The authors said the rate of discontinuation in their study (29.2%) was similar to that reported in the previous study they cited of SB2 in patients with IBD (26.1%). Discontinuation due to clinical secondary loss of response occurred in 13.9% of patients, which the authors said was “within the expected range.”Discontinuation due to serious AEs occurred in 6.3% of patients, persistent infusion reactions in 2.8%, and infectious complications in 3.5%. One patient paused treatment due to remission.

First long-term data on switch to SB2

The authors concluded their data on effectiveness and safety of SB2 were “in line with the available results for switching procedures from originator infliximab to the biosimilar CT-P13” and called switching to SB2 “a feasible option” for patients with IBD.
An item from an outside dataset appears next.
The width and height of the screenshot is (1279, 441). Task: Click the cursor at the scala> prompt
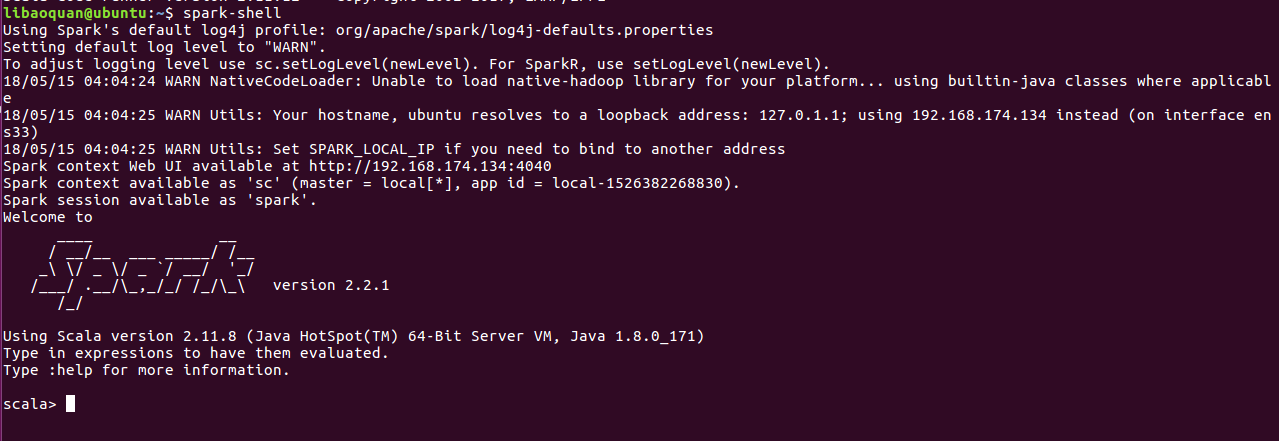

They described their study as significant because it is “the first long-term data over an 18-month follow-up period” on effectiveness, safety, and immunogenicity of a switch from the reference product to SB2 in patients with IBD.

They acknowledged that, as an observational study in a real-life setting, there was no control group remaining on the reference product. Other limitations they noted were that endoscopic evaluation was not possible and fecal calprotectin could not be assessed.

Reference

Fischer S, Cohnen S, Klenske E, et al. Long-term effectiveness, safety and immunogenicity of the biosimilar SB2 in inflammatory bowel disease patients after switching from originator infliximab. Therap Adv Gastroenterol. Published online January 14, 2021. doi: 10.1177/1756284820982802.